[Document section]
******************************

Among the most affected areas is Belize’s barrier reef, described in 1842 by Charles Darwin as ”the most remarkable reef in the West Indies”, which has already suffered coral bleaching as a result of rising water temperatures.

Others include monuments in Alexandria, Egypt and pre-Inca treasures at the Huascaran National Park in Peru where a temple that dates back to 900 BC is threatened by run-off water from melting Andes mountains glaciers, it said.

In West Africa, a huge collection of important Islamic manuscripts and the 13th-century Chinguetti Mosque in which they are housed are endangered by a combination of environmental factors, including encroaching desert, it said.

Threatened areas also include more modern sites, such as concert halls, theatres, museums and libraries in the Czech Republic, where 500 000 books and archival documents were damaged by European floods in 2002, it said.

The UN Educational, Scientific and Cultural Organisation (Unesco), which oversees protection at about 15 000 World Heritage Sites around the world, also sounded the alarm.

”Climate changes are impacting on all aspects of the human and natural systems, including both cultural and natural World Heritage properties,” said Unesco head Koichiro Matsuura.

******************************

[Dataset extract]
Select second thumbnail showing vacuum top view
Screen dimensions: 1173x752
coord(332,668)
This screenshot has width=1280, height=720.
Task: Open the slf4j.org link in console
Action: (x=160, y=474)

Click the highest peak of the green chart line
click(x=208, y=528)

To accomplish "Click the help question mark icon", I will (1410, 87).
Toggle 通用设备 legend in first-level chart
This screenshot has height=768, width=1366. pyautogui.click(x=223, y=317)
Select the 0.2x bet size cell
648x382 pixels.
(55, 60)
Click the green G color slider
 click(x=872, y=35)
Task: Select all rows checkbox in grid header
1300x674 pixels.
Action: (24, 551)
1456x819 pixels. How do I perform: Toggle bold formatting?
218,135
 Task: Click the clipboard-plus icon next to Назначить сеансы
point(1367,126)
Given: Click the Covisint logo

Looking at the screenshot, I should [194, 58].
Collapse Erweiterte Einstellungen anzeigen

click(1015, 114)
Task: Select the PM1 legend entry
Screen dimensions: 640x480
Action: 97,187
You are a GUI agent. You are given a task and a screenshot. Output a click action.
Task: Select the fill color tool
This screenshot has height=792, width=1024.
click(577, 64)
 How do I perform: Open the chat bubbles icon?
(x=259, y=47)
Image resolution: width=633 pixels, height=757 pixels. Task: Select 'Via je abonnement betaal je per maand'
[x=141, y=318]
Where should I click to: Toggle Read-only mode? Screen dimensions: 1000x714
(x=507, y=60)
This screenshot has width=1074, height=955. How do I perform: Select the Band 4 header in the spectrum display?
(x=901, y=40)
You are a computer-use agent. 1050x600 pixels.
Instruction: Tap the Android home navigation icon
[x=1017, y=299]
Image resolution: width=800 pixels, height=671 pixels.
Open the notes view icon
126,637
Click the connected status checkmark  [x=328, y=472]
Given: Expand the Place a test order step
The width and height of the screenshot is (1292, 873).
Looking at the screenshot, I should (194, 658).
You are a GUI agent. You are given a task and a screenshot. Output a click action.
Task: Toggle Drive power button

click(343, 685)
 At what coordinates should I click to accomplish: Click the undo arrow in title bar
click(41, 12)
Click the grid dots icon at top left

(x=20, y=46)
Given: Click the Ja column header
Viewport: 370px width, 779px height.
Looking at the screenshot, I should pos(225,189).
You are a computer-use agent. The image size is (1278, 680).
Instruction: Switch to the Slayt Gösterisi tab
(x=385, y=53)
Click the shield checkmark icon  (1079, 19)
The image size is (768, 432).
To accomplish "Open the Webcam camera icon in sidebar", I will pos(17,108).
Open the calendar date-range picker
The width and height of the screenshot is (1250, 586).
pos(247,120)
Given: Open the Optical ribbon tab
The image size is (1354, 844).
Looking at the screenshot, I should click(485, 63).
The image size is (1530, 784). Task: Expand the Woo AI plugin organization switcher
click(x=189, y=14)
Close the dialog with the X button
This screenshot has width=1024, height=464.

******************************

[Task set]
1 > Reproduce a portion of the passage on climate threats to heritage sites. Start at the words that contain "Others include monuments" and end after "glaciers, it said.".
2 > Using the passage on climate threats to heritage sites, answer yes or no to each statement below, and quote the words from the passage that decide it. (a) Charles Darwin described Belize's barrier reef in 1842. (b) The Chinguetti Mosque dates from the 15th century. (c) European floods in 2002 damaged books and archival documents in the Czech Republic.

[Answers to each task]
1 >
Others include monuments in Alexandria, Egypt and pre-Inca treasures at the Huascaran National Park in Peru where a temple that dates back to 900 BC is threatened by run-off water from melting Andes mountains glaciers, it said.

2 >
(a) Yes: "described in 1842 by Charles Darwin"
(b) No: "the 13th-century Chinguetti Mosque"
(c) Yes: "where 500 000 books and archival documents were damaged by European floods in 2002"